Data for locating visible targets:
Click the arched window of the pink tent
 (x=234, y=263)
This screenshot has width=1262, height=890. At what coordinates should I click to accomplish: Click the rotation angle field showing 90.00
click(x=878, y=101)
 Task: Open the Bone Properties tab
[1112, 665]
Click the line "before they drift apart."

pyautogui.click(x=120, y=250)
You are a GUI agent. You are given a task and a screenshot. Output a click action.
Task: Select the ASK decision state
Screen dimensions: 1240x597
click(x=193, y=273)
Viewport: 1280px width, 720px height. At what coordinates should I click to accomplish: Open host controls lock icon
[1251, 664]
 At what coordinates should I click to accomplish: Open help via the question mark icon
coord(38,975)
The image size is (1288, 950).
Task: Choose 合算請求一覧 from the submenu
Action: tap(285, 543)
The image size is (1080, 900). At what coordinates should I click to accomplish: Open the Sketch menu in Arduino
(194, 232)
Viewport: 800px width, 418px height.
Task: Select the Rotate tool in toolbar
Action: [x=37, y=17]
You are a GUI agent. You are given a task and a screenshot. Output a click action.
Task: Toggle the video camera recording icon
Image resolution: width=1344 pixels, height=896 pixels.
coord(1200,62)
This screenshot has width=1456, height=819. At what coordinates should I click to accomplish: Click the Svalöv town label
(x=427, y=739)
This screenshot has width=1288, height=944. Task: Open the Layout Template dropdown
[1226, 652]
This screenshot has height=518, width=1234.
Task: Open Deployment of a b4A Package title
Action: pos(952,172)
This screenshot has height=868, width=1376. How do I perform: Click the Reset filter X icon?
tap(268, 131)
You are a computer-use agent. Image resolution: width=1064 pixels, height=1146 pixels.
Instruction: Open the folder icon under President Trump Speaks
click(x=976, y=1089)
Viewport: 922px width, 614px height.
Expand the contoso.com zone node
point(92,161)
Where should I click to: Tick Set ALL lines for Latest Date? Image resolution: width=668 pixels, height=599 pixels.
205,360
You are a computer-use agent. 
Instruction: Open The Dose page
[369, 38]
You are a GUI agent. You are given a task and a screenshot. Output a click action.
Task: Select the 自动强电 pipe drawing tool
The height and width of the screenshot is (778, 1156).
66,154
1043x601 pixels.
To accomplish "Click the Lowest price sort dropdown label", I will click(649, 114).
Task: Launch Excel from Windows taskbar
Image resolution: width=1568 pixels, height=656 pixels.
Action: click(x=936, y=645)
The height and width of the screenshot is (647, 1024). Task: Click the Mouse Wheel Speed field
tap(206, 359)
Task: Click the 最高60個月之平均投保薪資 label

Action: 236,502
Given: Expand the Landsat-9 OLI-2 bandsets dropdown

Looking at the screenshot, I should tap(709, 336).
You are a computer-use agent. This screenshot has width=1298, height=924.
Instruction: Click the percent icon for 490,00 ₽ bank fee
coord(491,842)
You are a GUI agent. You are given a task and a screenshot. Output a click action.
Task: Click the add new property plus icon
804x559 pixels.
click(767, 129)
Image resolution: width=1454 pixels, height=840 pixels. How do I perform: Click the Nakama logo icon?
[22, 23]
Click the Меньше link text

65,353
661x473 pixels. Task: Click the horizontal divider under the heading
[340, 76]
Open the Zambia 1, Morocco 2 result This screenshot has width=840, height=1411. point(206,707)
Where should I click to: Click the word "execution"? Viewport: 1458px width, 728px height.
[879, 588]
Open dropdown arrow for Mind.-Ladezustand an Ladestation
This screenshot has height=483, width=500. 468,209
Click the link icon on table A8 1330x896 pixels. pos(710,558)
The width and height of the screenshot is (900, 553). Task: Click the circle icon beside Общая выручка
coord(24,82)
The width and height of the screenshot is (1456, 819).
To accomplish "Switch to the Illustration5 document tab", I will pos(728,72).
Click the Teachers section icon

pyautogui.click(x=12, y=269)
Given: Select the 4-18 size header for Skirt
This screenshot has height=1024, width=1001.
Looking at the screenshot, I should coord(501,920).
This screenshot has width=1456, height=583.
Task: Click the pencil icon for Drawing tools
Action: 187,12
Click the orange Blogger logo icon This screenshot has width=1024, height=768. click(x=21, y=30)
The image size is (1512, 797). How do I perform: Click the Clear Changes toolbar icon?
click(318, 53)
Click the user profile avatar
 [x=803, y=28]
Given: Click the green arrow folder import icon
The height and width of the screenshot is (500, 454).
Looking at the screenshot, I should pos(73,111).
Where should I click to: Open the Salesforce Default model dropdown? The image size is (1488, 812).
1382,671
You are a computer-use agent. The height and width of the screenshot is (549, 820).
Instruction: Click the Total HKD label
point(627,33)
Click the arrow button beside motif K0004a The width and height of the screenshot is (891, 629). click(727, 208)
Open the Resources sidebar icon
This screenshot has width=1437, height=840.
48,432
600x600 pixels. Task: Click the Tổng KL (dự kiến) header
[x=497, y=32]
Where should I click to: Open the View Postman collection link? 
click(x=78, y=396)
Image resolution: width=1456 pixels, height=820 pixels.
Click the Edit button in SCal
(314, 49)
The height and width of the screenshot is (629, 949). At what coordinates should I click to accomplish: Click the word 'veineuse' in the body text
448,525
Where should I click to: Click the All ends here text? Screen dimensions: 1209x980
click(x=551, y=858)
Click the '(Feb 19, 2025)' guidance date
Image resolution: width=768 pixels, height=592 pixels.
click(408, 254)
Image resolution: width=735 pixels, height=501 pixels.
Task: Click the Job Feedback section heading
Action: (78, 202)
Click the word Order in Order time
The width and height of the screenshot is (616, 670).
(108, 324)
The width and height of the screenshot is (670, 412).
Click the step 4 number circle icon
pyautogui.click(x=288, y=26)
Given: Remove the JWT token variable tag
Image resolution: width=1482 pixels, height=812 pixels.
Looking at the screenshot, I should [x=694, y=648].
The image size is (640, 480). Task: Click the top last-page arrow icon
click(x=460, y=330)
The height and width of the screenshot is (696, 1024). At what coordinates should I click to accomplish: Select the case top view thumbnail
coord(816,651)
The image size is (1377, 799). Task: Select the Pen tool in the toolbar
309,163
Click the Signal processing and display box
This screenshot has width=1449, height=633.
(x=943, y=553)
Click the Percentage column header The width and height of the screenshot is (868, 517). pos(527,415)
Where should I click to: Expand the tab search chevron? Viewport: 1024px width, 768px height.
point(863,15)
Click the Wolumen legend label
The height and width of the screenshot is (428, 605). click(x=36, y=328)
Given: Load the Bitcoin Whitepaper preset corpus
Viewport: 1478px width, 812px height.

- _THE TASK_
Reproduce every one of the entries above word for word, changing nothing.

- _WORKED SOLUTION_
Click the arched window of the pink tent
 (x=234, y=263)
This screenshot has width=1262, height=890. At what coordinates should I click to accomplish: Click the rotation angle field showing 90.00
click(x=878, y=101)
 Task: Open the Bone Properties tab
[1112, 665]
Click the line "before they drift apart."

pyautogui.click(x=120, y=250)
You are a GUI agent. You are given a task and a screenshot. Output a click action.
Task: Select the ASK decision state
Screen dimensions: 1240x597
click(x=193, y=273)
Viewport: 1280px width, 720px height. At what coordinates should I click to accomplish: Open host controls lock icon
[1251, 664]
 At what coordinates should I click to accomplish: Open help via the question mark icon
coord(38,975)
The image size is (1288, 950).
Task: Choose 合算請求一覧 from the submenu
Action: tap(285, 543)
The image size is (1080, 900). At what coordinates should I click to accomplish: Open the Sketch menu in Arduino
(194, 232)
Viewport: 800px width, 418px height.
Task: Select the Rotate tool in toolbar
Action: [x=37, y=17]
You are a GUI agent. You are given a task and a screenshot. Output a click action.
Task: Toggle the video camera recording icon
Image resolution: width=1344 pixels, height=896 pixels.
coord(1200,62)
This screenshot has width=1456, height=819. At what coordinates should I click to accomplish: Click the Svalöv town label
(x=427, y=739)
This screenshot has width=1288, height=944. Task: Open the Layout Template dropdown
[1226, 652]
This screenshot has height=518, width=1234.
Task: Open Deployment of a b4A Package title
Action: pos(952,172)
This screenshot has height=868, width=1376. How do I perform: Click the Reset filter X icon?
tap(268, 131)
You are a computer-use agent. Image resolution: width=1064 pixels, height=1146 pixels.
Instruction: Open the folder icon under President Trump Speaks
click(x=976, y=1089)
Viewport: 922px width, 614px height.
Expand the contoso.com zone node
point(92,161)
Where should I click to: Tick Set ALL lines for Latest Date? Image resolution: width=668 pixels, height=599 pixels.
205,360
You are a computer-use agent. 
Instruction: Open The Dose page
[369, 38]
You are a GUI agent. You are given a task and a screenshot. Output a click action.
Task: Select the 自动强电 pipe drawing tool
The height and width of the screenshot is (778, 1156).
66,154
1043x601 pixels.
To accomplish "Click the Lowest price sort dropdown label", I will click(649, 114).
Task: Launch Excel from Windows taskbar
Image resolution: width=1568 pixels, height=656 pixels.
Action: click(x=936, y=645)
The height and width of the screenshot is (647, 1024). Task: Click the Mouse Wheel Speed field
tap(206, 359)
Task: Click the 最高60個月之平均投保薪資 label

Action: 236,502
Given: Expand the Landsat-9 OLI-2 bandsets dropdown

Looking at the screenshot, I should tap(709, 336).
You are a computer-use agent. This screenshot has width=1298, height=924.
Instruction: Click the percent icon for 490,00 ₽ bank fee
coord(491,842)
You are a GUI agent. You are given a task and a screenshot. Output a click action.
Task: Click the add new property plus icon
804x559 pixels.
click(767, 129)
Image resolution: width=1454 pixels, height=840 pixels. How do I perform: Click the Nakama logo icon?
[22, 23]
Click the Меньше link text

65,353
661x473 pixels. Task: Click the horizontal divider under the heading
[340, 76]
Open the Zambia 1, Morocco 2 result This screenshot has width=840, height=1411. point(206,707)
Where should I click to: Click the word "execution"? Viewport: 1458px width, 728px height.
[879, 588]
Open dropdown arrow for Mind.-Ladezustand an Ladestation
This screenshot has height=483, width=500. 468,209
Click the link icon on table A8 1330x896 pixels. pos(710,558)
The width and height of the screenshot is (900, 553). Task: Click the circle icon beside Общая выручка
coord(24,82)
The width and height of the screenshot is (1456, 819).
To accomplish "Switch to the Illustration5 document tab", I will pos(728,72).
Click the Teachers section icon

pyautogui.click(x=12, y=269)
Given: Select the 4-18 size header for Skirt
This screenshot has height=1024, width=1001.
Looking at the screenshot, I should coord(501,920).
This screenshot has width=1456, height=583.
Task: Click the pencil icon for Drawing tools
Action: 187,12
Click the orange Blogger logo icon This screenshot has width=1024, height=768. click(x=21, y=30)
The image size is (1512, 797). How do I perform: Click the Clear Changes toolbar icon?
click(318, 53)
Click the user profile avatar
 [x=803, y=28]
Given: Click the green arrow folder import icon
The height and width of the screenshot is (500, 454).
Looking at the screenshot, I should pos(73,111).
Where should I click to: Open the Salesforce Default model dropdown? The image size is (1488, 812).
1382,671
You are a computer-use agent. The height and width of the screenshot is (549, 820).
Instruction: Click the Total HKD label
point(627,33)
Click the arrow button beside motif K0004a The width and height of the screenshot is (891, 629). click(727, 208)
Open the Resources sidebar icon
This screenshot has width=1437, height=840.
48,432
600x600 pixels. Task: Click the Tổng KL (dự kiến) header
[x=497, y=32]
Where should I click to: Open the View Postman collection link? 
click(x=78, y=396)
Image resolution: width=1456 pixels, height=820 pixels.
Click the Edit button in SCal
(314, 49)
The height and width of the screenshot is (629, 949). At what coordinates should I click to accomplish: Click the word 'veineuse' in the body text
448,525
Where should I click to: Click the All ends here text? Screen dimensions: 1209x980
click(x=551, y=858)
Click the '(Feb 19, 2025)' guidance date
Image resolution: width=768 pixels, height=592 pixels.
click(408, 254)
Image resolution: width=735 pixels, height=501 pixels.
Task: Click the Job Feedback section heading
Action: (78, 202)
Click the word Order in Order time
The width and height of the screenshot is (616, 670).
(108, 324)
The width and height of the screenshot is (670, 412).
Click the step 4 number circle icon
pyautogui.click(x=288, y=26)
Given: Remove the JWT token variable tag
Image resolution: width=1482 pixels, height=812 pixels.
Looking at the screenshot, I should [x=694, y=648].
The image size is (640, 480). Task: Click the top last-page arrow icon
click(x=460, y=330)
The height and width of the screenshot is (696, 1024). At what coordinates should I click to accomplish: Select the case top view thumbnail
coord(816,651)
The image size is (1377, 799). Task: Select the Pen tool in the toolbar
309,163
Click the Signal processing and display box
This screenshot has width=1449, height=633.
(x=943, y=553)
Click the Percentage column header The width and height of the screenshot is (868, 517). pos(527,415)
Where should I click to: Expand the tab search chevron? Viewport: 1024px width, 768px height.
point(863,15)
Click the Wolumen legend label
The height and width of the screenshot is (428, 605). click(x=36, y=328)
Given: Load the Bitcoin Whitepaper preset corpus
Viewport: 1478px width, 812px height.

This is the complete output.